[Records for this exercise — start]

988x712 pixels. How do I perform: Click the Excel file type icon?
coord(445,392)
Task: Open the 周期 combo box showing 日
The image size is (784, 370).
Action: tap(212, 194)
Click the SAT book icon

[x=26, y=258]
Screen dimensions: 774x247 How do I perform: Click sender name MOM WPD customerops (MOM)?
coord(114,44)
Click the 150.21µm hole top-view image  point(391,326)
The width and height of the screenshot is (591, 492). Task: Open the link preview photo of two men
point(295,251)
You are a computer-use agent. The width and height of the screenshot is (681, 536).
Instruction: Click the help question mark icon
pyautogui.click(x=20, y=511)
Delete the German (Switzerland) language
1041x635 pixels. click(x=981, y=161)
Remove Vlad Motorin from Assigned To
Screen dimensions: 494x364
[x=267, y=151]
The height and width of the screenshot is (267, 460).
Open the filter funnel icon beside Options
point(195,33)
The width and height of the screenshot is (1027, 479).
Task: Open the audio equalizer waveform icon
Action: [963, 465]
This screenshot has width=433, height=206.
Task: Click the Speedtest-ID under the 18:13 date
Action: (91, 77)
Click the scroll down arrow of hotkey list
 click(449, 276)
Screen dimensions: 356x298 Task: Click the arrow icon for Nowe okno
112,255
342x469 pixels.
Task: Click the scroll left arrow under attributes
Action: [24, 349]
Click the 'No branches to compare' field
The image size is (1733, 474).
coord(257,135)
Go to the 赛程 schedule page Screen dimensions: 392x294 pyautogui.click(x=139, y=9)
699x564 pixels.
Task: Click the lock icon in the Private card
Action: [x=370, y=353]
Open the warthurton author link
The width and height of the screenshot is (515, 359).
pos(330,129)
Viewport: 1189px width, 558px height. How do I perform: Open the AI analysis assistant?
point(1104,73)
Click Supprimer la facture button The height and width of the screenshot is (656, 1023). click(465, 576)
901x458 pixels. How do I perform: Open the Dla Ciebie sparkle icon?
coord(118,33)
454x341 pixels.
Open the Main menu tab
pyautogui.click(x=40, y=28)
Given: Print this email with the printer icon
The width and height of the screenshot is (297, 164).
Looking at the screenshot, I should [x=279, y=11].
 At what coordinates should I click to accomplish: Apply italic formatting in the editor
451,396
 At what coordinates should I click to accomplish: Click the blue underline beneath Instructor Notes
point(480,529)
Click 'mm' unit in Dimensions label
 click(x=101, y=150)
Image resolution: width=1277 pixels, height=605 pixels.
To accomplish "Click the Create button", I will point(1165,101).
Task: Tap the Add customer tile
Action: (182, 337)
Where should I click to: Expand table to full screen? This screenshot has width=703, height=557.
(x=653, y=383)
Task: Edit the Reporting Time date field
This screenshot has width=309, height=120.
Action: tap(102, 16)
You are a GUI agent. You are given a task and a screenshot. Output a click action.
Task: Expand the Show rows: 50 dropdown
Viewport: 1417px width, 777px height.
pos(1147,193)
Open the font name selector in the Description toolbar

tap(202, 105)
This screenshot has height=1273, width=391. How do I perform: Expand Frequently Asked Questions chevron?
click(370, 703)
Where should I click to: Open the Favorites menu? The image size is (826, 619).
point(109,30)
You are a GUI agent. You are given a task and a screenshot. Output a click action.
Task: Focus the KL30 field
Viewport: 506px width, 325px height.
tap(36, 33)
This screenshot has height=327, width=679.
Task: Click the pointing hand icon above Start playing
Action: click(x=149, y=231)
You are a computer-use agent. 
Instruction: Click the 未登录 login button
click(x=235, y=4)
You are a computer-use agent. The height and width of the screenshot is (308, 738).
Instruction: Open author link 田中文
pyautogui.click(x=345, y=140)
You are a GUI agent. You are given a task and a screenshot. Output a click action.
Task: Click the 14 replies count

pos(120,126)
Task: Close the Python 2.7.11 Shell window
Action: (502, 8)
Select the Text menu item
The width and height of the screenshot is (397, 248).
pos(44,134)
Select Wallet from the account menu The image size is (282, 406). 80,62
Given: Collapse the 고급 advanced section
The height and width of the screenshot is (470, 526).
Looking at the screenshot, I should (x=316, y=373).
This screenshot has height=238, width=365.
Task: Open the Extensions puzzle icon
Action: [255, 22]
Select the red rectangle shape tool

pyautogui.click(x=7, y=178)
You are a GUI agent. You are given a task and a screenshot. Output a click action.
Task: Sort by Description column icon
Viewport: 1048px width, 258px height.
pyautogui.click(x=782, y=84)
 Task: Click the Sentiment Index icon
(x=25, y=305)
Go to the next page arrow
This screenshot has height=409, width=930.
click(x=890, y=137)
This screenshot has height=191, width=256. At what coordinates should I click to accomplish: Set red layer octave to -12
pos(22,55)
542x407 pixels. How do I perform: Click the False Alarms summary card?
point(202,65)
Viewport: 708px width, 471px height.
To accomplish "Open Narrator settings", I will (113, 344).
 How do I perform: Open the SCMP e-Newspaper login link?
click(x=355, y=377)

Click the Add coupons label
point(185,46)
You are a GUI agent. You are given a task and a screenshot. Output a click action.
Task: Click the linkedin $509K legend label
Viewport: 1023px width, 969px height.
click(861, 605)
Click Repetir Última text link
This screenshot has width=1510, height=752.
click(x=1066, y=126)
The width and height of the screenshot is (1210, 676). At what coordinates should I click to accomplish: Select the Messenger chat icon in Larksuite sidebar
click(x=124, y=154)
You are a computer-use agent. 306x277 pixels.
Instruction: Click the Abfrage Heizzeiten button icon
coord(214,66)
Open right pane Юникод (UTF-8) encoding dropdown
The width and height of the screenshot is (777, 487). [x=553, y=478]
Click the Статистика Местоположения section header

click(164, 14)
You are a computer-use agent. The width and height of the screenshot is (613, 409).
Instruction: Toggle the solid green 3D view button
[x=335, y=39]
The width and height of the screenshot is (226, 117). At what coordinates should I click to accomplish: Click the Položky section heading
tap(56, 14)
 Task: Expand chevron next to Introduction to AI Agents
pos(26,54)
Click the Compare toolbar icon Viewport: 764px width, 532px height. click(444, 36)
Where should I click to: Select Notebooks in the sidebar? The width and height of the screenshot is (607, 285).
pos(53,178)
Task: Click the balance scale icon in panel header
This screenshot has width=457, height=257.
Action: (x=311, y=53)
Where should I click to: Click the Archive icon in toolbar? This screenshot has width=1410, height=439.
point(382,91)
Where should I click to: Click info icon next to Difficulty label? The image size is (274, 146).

[Records for this exercise — finish]

Assigned task: Repeat each line of the data exactly, missing none.

Exercise solution:
988x712 pixels. How do I perform: Click the Excel file type icon?
coord(445,392)
Task: Open the 周期 combo box showing 日
The image size is (784, 370).
Action: tap(212, 194)
Click the SAT book icon

[x=26, y=258]
Screen dimensions: 774x247 How do I perform: Click sender name MOM WPD customerops (MOM)?
coord(114,44)
Click the 150.21µm hole top-view image  point(391,326)
The width and height of the screenshot is (591, 492). Task: Open the link preview photo of two men
point(295,251)
You are a computer-use agent. The width and height of the screenshot is (681, 536).
Instruction: Click the help question mark icon
pyautogui.click(x=20, y=511)
Delete the German (Switzerland) language
1041x635 pixels. click(x=981, y=161)
Remove Vlad Motorin from Assigned To
Screen dimensions: 494x364
[x=267, y=151]
The height and width of the screenshot is (267, 460).
Open the filter funnel icon beside Options
point(195,33)
The width and height of the screenshot is (1027, 479).
Task: Open the audio equalizer waveform icon
Action: [963, 465]
This screenshot has width=433, height=206.
Task: Click the Speedtest-ID under the 18:13 date
Action: (91, 77)
Click the scroll down arrow of hotkey list
 click(449, 276)
Screen dimensions: 356x298 Task: Click the arrow icon for Nowe okno
112,255
342x469 pixels.
Task: Click the scroll left arrow under attributes
Action: [24, 349]
Click the 'No branches to compare' field
The image size is (1733, 474).
coord(257,135)
Go to the 赛程 schedule page Screen dimensions: 392x294 pyautogui.click(x=139, y=9)
699x564 pixels.
Task: Click the lock icon in the Private card
Action: [x=370, y=353]
Open the warthurton author link
The width and height of the screenshot is (515, 359).
pos(330,129)
Viewport: 1189px width, 558px height. How do I perform: Open the AI analysis assistant?
point(1104,73)
Click Supprimer la facture button The height and width of the screenshot is (656, 1023). click(465, 576)
901x458 pixels. How do I perform: Open the Dla Ciebie sparkle icon?
coord(118,33)
454x341 pixels.
Open the Main menu tab
pyautogui.click(x=40, y=28)
Given: Print this email with the printer icon
The width and height of the screenshot is (297, 164).
Looking at the screenshot, I should [x=279, y=11].
 At what coordinates should I click to accomplish: Apply italic formatting in the editor
451,396
 At what coordinates should I click to accomplish: Click the blue underline beneath Instructor Notes
point(480,529)
Click 'mm' unit in Dimensions label
 click(x=101, y=150)
Image resolution: width=1277 pixels, height=605 pixels.
To accomplish "Click the Create button", I will point(1165,101).
Task: Tap the Add customer tile
Action: (182, 337)
Where should I click to: Expand table to full screen? This screenshot has width=703, height=557.
(x=653, y=383)
Task: Edit the Reporting Time date field
This screenshot has width=309, height=120.
Action: tap(102, 16)
You are a GUI agent. You are given a task and a screenshot. Output a click action.
Task: Expand the Show rows: 50 dropdown
Viewport: 1417px width, 777px height.
pos(1147,193)
Open the font name selector in the Description toolbar

tap(202, 105)
This screenshot has height=1273, width=391. How do I perform: Expand Frequently Asked Questions chevron?
click(370, 703)
Where should I click to: Open the Favorites menu? The image size is (826, 619).
point(109,30)
You are a GUI agent. You are given a task and a screenshot. Output a click action.
Task: Focus the KL30 field
Viewport: 506px width, 325px height.
tap(36, 33)
This screenshot has height=327, width=679.
Task: Click the pointing hand icon above Start playing
Action: click(x=149, y=231)
You are a computer-use agent. 
Instruction: Click the 未登录 login button
click(x=235, y=4)
You are a computer-use agent. The height and width of the screenshot is (308, 738).
Instruction: Open author link 田中文
pyautogui.click(x=345, y=140)
You are a GUI agent. You are given a task and a screenshot. Output a click action.
Task: Click the 14 replies count

pos(120,126)
Task: Close the Python 2.7.11 Shell window
Action: (502, 8)
Select the Text menu item
The width and height of the screenshot is (397, 248).
pos(44,134)
Select Wallet from the account menu The image size is (282, 406). 80,62
Given: Collapse the 고급 advanced section
The height and width of the screenshot is (470, 526).
Looking at the screenshot, I should (x=316, y=373).
This screenshot has height=238, width=365.
Task: Open the Extensions puzzle icon
Action: [255, 22]
Select the red rectangle shape tool

pyautogui.click(x=7, y=178)
You are a GUI agent. You are given a task and a screenshot. Output a click action.
Task: Sort by Description column icon
Viewport: 1048px width, 258px height.
pyautogui.click(x=782, y=84)
 Task: Click the Sentiment Index icon
(x=25, y=305)
Go to the next page arrow
This screenshot has height=409, width=930.
click(x=890, y=137)
This screenshot has height=191, width=256. At what coordinates should I click to accomplish: Set red layer octave to -12
pos(22,55)
542x407 pixels. How do I perform: Click the False Alarms summary card?
point(202,65)
Viewport: 708px width, 471px height.
To accomplish "Open Narrator settings", I will (113, 344).
 How do I perform: Open the SCMP e-Newspaper login link?
click(x=355, y=377)

Click the Add coupons label
point(185,46)
You are a GUI agent. You are given a task and a screenshot. Output a click action.
Task: Click the linkedin $509K legend label
Viewport: 1023px width, 969px height.
click(861, 605)
Click Repetir Última text link
This screenshot has width=1510, height=752.
click(x=1066, y=126)
The width and height of the screenshot is (1210, 676). At what coordinates should I click to accomplish: Select the Messenger chat icon in Larksuite sidebar
click(x=124, y=154)
You are a computer-use agent. 306x277 pixels.
Instruction: Click the Abfrage Heizzeiten button icon
coord(214,66)
Open right pane Юникод (UTF-8) encoding dropdown
The width and height of the screenshot is (777, 487). [x=553, y=478]
Click the Статистика Местоположения section header

click(164, 14)
You are a computer-use agent. The width and height of the screenshot is (613, 409).
Instruction: Toggle the solid green 3D view button
[x=335, y=39]
The width and height of the screenshot is (226, 117). At what coordinates should I click to accomplish: Click the Položky section heading
tap(56, 14)
 Task: Expand chevron next to Introduction to AI Agents
pos(26,54)
Click the Compare toolbar icon Viewport: 764px width, 532px height. click(444, 36)
Where should I click to: Select Notebooks in the sidebar? The width and height of the screenshot is (607, 285).
pos(53,178)
Task: Click the balance scale icon in panel header
This screenshot has width=457, height=257.
Action: (x=311, y=53)
Where should I click to: Click the Archive icon in toolbar? This screenshot has width=1410, height=439.
point(382,91)
Where should I click to: Click info icon next to Difficulty label? The image size is (274, 146).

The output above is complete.